● **Request**: Rewrite the data from the line containing "The image size is (702, 522)." through the end, replacing "green" with "blue" and keeping everything else the same. Leave the pictures out of your answer.

(Entries on target coordinates)
--- --- ---

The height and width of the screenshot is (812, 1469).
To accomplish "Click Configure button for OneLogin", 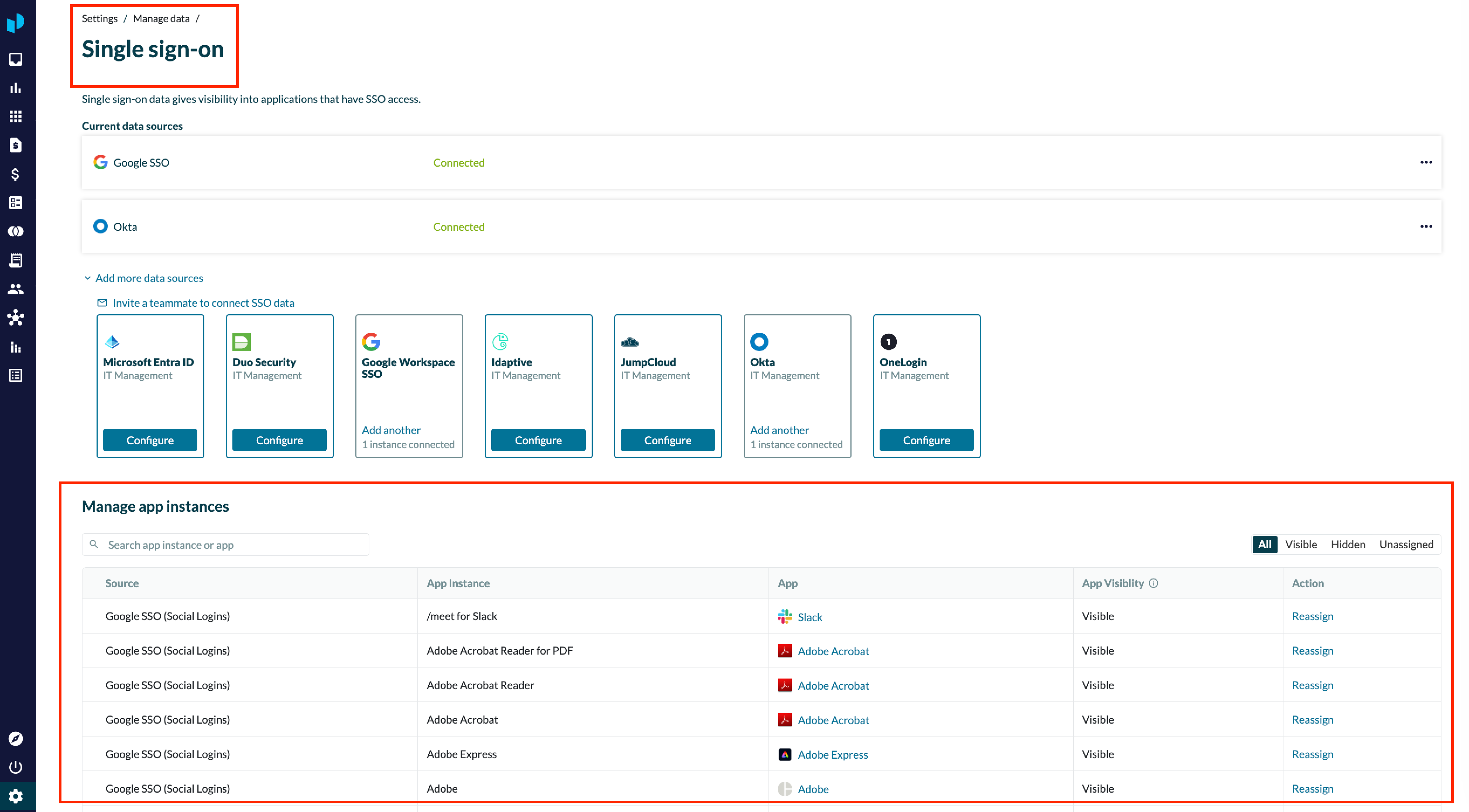I will [926, 440].
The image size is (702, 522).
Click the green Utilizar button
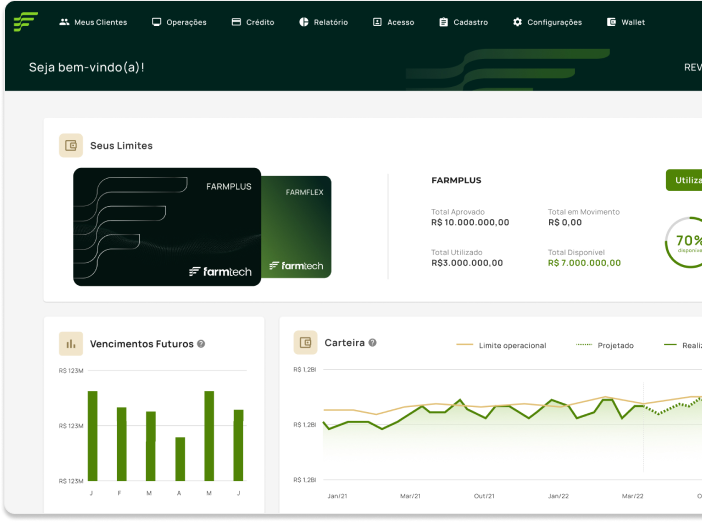click(x=685, y=180)
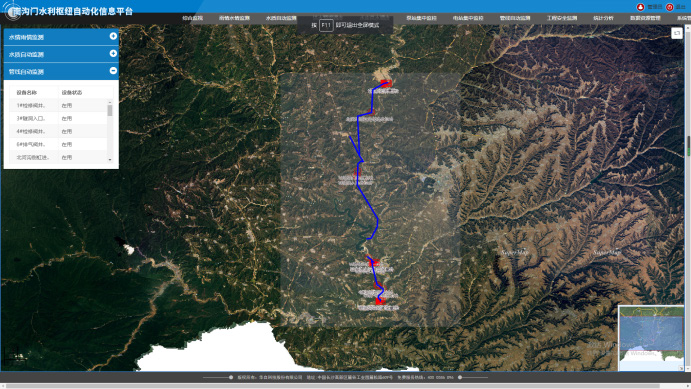Expand the 水情雨情监测 panel plus icon
691x389 pixels.
113,36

--- --- ---

● **Response**:
The image size is (702, 522).
Click the blue Utilizar button
click(x=685, y=180)
Expand the 水情雨情监测 panel plus icon
691x389 pixels.
113,36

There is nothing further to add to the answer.